» **Task goal**
Return the section of the Sheibley passage below that starts at "Conflict intensified inside" and ends at "for the troops.", copied word for word.

» **Given passage**
-.-.-

Sheibley was persuaded to attend a town meeting in June, 1861 and introduce a tax measure to equip volunteer military companies. His later claim that his “object was by dilatory measures to break up the meeting” seems preposterous. More likely, an embarrassed Sheibley engaged in “survival lying” to deflect attention from his Union sympathies. His deceptions did not work.[6]

Conflict intensified inside the Sheibley household. With his school closed, Sheibley opened a shoemaking factory far from home. He was working there when news of the Confederate victory at Manassas reached Rome. The town erupted in spontaneous celebration. Homes were illuminated as a show of support for the troops.

When he returned home and learned that his wife had illuminated their house, Sheibley was furious. “I told her I thought it was very unkind of her,” he recalled, “to treat me in that way in my absence.”

Judith Sheibley was defiant. “I illuminated it when he was away from home,” she proclaimed, and her husband “was rather provoked about it. That I should rejoice in even one state seceding from the Union was against his principles and I knew it was.” Despite Judith’s efforts to conceal her husband’s true loyalties, neighbors were determined to eliminate a traitor in their midst.[7]

Soon after his return to Rome, Henry A. Gartrell, editor of Rome’s Southerner and Advertiser, assaulted Sheibley on Broad Street. James P. Ware entered Sheibley’s shoe shop with a loaded gun and threatened to kill him, only to be restrained by bystanders.

-.-.-

» **Data shown**
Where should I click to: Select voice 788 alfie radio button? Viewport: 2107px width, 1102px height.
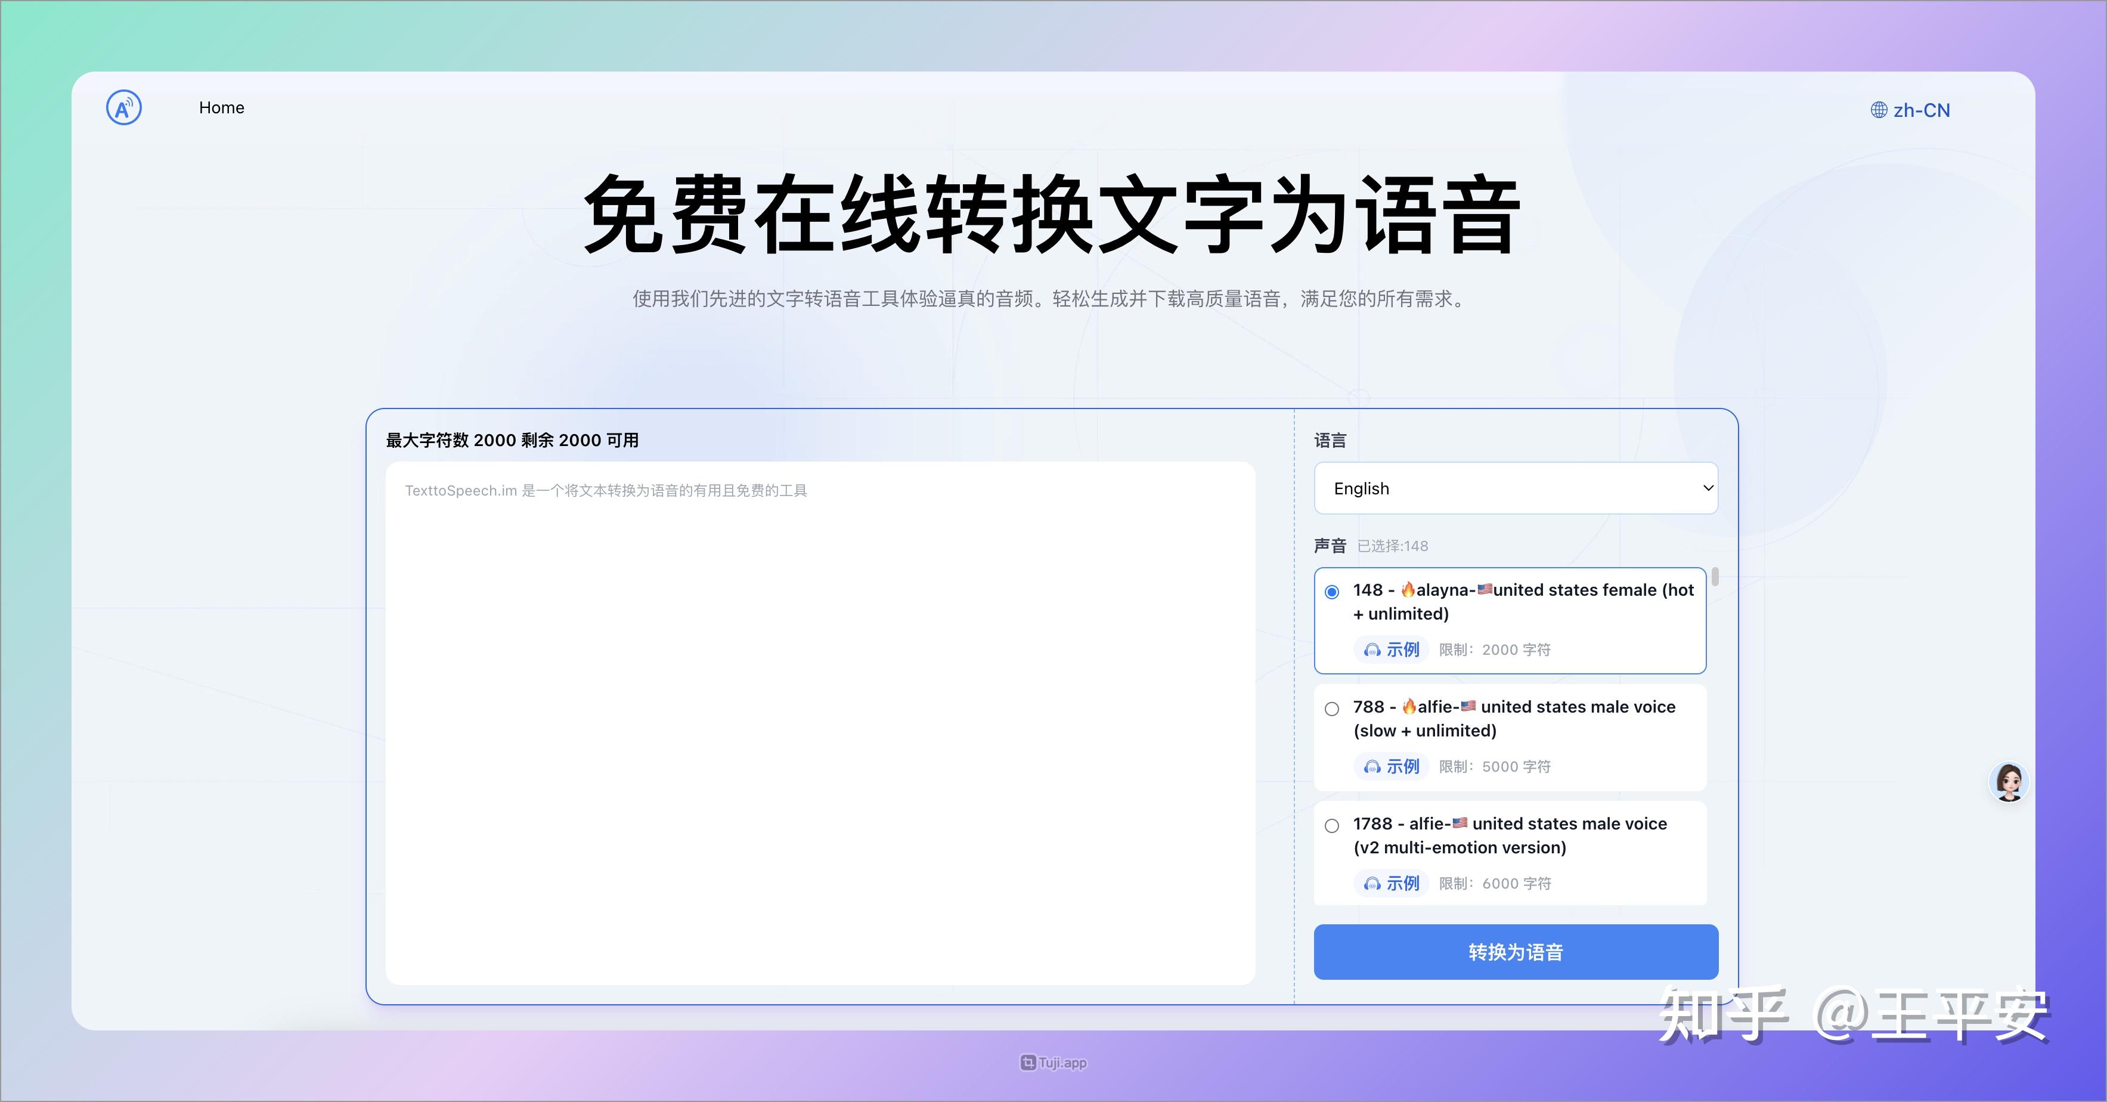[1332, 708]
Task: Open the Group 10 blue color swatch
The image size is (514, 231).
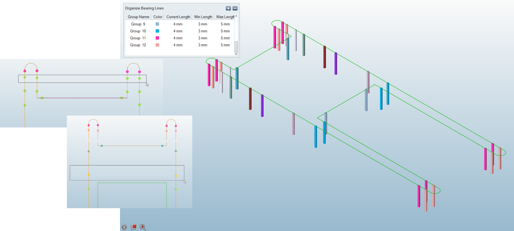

-.-.-

» **Output of the task**
Conflict intensified inside the Sheibley household. With his school closed, Sheibley opened a shoemaking factory far from home. He was working there when news of the Confederate victory at Manassas reached Rome. The town erupted in spontaneous celebration. Homes were illuminated as a show of support for the troops.